People need to act like adults and take personal responsibility.

It will also help diabetics. Rice is one of the foods I struggle with as the carb release can take longer to enter the bloodstream than the insulin that is injected.
This is a bad way to present the research, because yes removing calories from a food is kind of useless, but increasing resistant starch is good because dietary fiber is a nutrient. It feeds your gut bacteria.
In other news, eating half the amount of rice results in half the amount of calories absorbed.
Nutrition researchers hate this one simple trick.
In related news, these methods multiply.
Uncle Roger will be very happy with this discovery.
I bet that most obese people did not become obese from consuming too much rice.
Interesting observation: the countries in which traditionally the most amount of rice is consumed are not the ones facing the biggest problems with obesity.
Remarkable that people are so overfed we have to invent ways to make food less nutritious. This is the first time in all of the existence of humanity that this is a problem. crazy
You can also do this with potatoes. Repeated cooling/reheating is supposed to increase the RS levels, though I suppose to a limit. I imagine how effective this is varies with the individual, best way to tell how helpful this is for your particular situation would be to get a continuous blood glucose monitor since RS measurement is still not particularly easy to do or even standardized.
I am curious if this could be a way to increase the proportional nutrient content of rice, or if nutrient content will also be affected by an increase of RS.

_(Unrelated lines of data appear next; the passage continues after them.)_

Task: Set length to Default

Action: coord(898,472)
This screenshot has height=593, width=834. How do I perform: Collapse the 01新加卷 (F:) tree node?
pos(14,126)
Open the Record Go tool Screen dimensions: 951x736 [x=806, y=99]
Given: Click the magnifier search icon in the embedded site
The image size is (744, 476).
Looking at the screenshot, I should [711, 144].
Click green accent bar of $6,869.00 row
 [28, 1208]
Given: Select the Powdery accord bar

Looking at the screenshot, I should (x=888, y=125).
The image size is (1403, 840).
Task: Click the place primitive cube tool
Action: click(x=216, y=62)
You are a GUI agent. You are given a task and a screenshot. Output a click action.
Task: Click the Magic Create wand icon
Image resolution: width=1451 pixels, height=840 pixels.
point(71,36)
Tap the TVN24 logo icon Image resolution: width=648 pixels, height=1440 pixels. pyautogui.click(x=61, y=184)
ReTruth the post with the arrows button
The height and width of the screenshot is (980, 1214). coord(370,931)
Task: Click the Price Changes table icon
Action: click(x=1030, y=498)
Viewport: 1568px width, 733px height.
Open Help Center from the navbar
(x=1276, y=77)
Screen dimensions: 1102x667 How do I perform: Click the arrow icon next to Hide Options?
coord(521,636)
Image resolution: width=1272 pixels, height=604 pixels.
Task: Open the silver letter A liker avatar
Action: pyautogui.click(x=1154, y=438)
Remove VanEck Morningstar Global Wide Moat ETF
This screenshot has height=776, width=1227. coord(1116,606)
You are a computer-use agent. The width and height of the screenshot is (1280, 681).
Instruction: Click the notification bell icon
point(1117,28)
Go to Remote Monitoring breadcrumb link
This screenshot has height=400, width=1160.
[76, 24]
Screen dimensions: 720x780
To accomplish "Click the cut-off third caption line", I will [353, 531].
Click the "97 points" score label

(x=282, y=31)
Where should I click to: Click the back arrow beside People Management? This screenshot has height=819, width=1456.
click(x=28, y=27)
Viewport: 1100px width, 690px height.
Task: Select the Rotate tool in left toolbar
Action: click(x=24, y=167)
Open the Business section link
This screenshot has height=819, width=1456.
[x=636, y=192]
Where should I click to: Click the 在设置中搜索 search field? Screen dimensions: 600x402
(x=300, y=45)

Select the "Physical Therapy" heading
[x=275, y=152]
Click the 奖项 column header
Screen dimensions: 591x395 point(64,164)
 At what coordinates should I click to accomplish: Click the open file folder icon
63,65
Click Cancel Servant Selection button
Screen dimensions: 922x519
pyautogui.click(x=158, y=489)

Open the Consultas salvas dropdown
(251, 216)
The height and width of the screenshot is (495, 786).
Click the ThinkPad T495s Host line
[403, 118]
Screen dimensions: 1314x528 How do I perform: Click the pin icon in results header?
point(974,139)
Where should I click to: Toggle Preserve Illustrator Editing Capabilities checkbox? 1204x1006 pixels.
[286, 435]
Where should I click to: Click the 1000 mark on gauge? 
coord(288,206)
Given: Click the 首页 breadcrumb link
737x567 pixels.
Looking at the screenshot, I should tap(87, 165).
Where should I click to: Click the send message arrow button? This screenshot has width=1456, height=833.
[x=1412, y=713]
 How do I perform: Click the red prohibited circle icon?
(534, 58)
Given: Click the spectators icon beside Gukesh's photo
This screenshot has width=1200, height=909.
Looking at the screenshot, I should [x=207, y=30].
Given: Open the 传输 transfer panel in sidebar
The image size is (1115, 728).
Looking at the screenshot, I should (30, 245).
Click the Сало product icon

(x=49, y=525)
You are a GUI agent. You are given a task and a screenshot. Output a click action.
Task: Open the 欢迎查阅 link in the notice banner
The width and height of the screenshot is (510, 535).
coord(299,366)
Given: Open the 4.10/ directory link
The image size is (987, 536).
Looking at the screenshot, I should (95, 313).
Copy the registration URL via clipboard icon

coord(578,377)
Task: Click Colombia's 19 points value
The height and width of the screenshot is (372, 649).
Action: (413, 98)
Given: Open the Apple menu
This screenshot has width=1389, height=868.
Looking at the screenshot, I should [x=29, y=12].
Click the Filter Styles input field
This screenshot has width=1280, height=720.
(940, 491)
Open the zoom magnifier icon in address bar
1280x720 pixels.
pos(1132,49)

Because of rising CO2 levels in our atmosphere crops are going to become more starchy and contain proportionally less nutrients as a result [1]. We’re either going to need to find ways to increase nutrient intake or reduce the starchyness of the food we eat.

[1] https://www.npr.org/sections/thesalt/2018/06/19/616098095/as...

Just eat less.

If this helped release calories more slowly, making rice healthier, that would be one thing, but we should not be wasting research effort, let alone agricultural output, to make food actually less nutritious, especially when people are still going hungry.

Reducing calories from starch does not make rice less nutritious in the way that it matters...
This sounds of low repute since there's zero data or peer reviewed papers to back up these claims.
I could see how this might be unpleasant. Making up to half the starch into something indigestible means it's still going somewhere...maybe unexpectedly and explosively.